═══ GIVEN DATA ═══
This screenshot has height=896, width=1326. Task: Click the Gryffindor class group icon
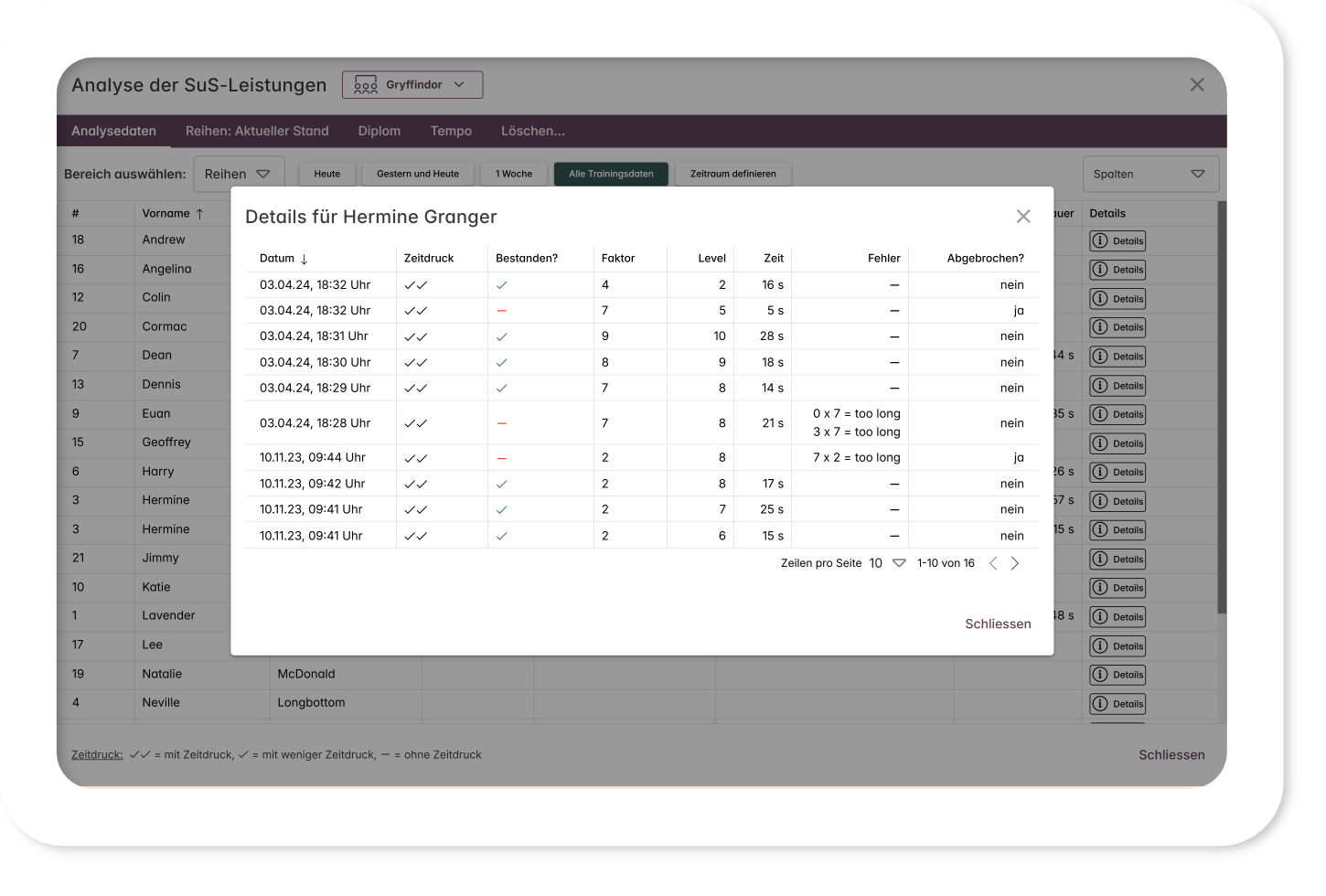366,85
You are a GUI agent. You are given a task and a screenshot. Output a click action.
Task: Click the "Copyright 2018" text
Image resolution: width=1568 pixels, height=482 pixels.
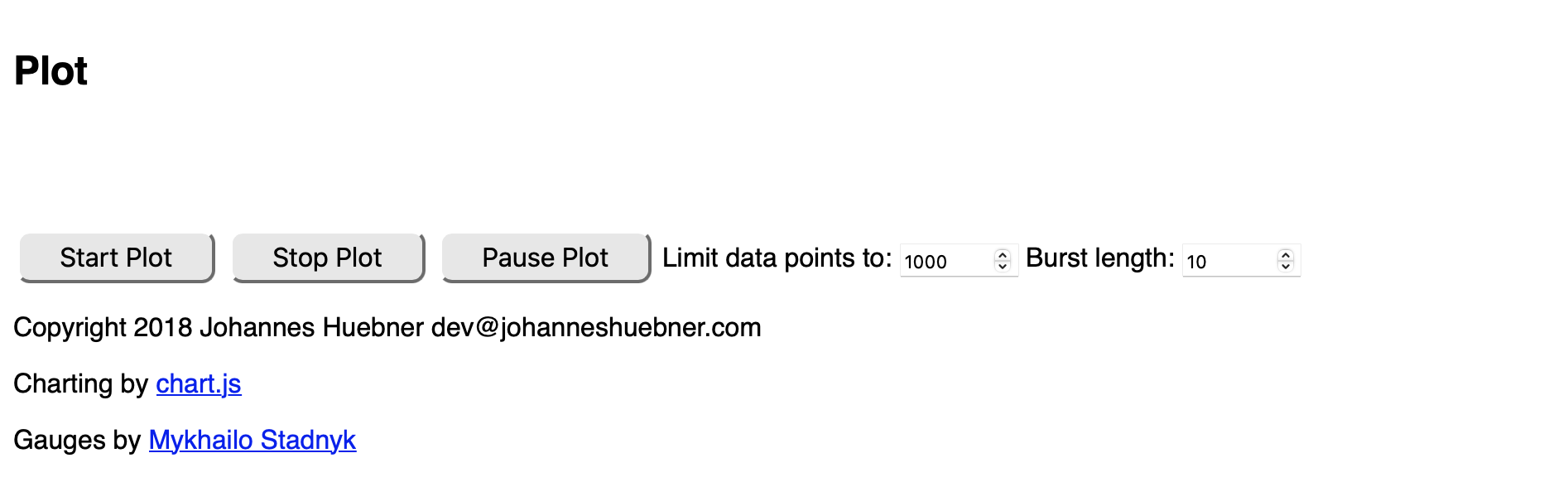(103, 327)
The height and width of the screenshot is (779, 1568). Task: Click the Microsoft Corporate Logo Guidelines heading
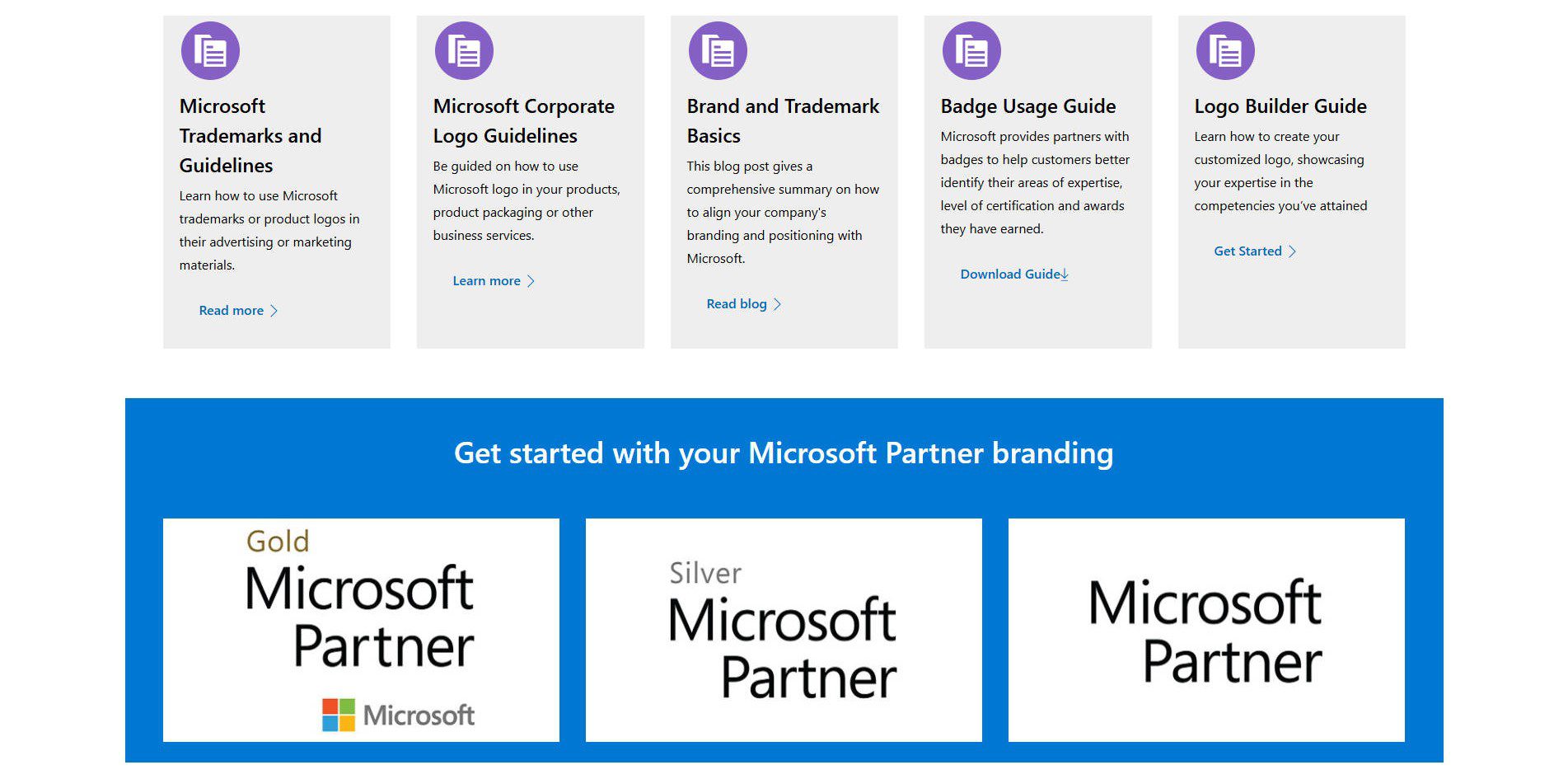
═══
WORK TO BE COMPLETED: Could you output all of the records exactly, without their pictures?

ANSWER SPACE:
This screenshot has height=896, width=1326. Task: Click the Gryffindor class group icon
366,85
You are a GUI agent. You are given a task and a screenshot. Output a click action.
Task: Click the "Copyright 2018" text
Image resolution: width=1568 pixels, height=482 pixels.
(103, 327)
The height and width of the screenshot is (779, 1568). Task: Click the Microsoft Corporate Logo Guidelines heading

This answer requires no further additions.